Data Augmentation-free Unsupervised Learning for 3D Point Cloud Understanding
This addresses the need for more robust and efficient unsupervised learning in 3D computer vision, offering a novel approach that avoids the pitfalls of data augmentation, though it is incremental within the field.
The paper tackles the problem of data augmentation dependency in unsupervised learning for 3D point clouds by proposing SoftClu, an augmentation-free method that uses soft clustering and optimal transport to learn point-level features, achieving state-of-the-art results in tasks like 3D object classification and segmentation.

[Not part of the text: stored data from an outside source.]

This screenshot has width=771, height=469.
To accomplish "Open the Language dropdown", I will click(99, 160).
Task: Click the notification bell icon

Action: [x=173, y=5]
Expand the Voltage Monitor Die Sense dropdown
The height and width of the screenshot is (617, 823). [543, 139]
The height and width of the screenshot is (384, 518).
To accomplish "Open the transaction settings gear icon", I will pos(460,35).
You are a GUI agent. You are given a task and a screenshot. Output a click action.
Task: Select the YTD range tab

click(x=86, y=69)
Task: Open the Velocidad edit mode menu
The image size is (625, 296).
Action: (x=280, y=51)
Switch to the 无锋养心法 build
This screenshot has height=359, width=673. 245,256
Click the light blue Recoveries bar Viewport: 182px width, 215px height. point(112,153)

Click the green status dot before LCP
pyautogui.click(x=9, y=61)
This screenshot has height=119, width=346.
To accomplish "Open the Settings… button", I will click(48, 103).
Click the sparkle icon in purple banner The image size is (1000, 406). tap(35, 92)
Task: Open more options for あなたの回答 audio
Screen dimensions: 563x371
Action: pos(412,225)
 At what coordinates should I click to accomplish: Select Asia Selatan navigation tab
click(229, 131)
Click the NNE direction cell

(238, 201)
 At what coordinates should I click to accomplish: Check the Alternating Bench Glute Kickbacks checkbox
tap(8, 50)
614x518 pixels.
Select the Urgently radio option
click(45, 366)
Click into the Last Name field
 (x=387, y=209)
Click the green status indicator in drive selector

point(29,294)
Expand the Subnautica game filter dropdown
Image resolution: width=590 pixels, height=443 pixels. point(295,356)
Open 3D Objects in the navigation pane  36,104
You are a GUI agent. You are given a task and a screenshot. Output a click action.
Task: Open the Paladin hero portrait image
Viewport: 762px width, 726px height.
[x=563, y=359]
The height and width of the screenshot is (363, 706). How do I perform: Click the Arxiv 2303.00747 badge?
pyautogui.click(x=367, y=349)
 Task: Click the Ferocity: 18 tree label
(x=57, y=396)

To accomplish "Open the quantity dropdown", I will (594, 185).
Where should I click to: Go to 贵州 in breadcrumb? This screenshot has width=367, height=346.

Unsupervised learning on 3D point clouds has undergone a rapid evolution, especially thanks to data augmentation-based contrastive methods. However, data augmentation is not ideal as it requires a careful selection of the type of augmentations to perform, which in turn can affect the geometric and semantic information learned by the network during self-training. To overcome this issue, we propose an augmentation-free unsupervised approach for point clouds to learn transferable point-level features via soft clustering, named SoftClu. SoftClu assumes that the points belonging to a cluster should be close to each other in both geometric and feature spaces. This differs from typical contrastive learning, which builds similar representations for a whole point cloud and its augmented versions. We exploit the affiliation of points to their clusters as a proxy to enable self-training through a pseudo-label prediction task. Under the constraint that these pseudo-labels induce the equipartition of the point cloud, we cast SoftClu as an optimal transport problem. We formulate an unsupervised loss to minimize the standard cross-entropy between pseudo-labels and predicted labels. Experiments on downstream applications, such as 3D object classification, part segmentation, and semantic segmentation, show the effectiveness of our framework in outperforming state-of-the-art techniques.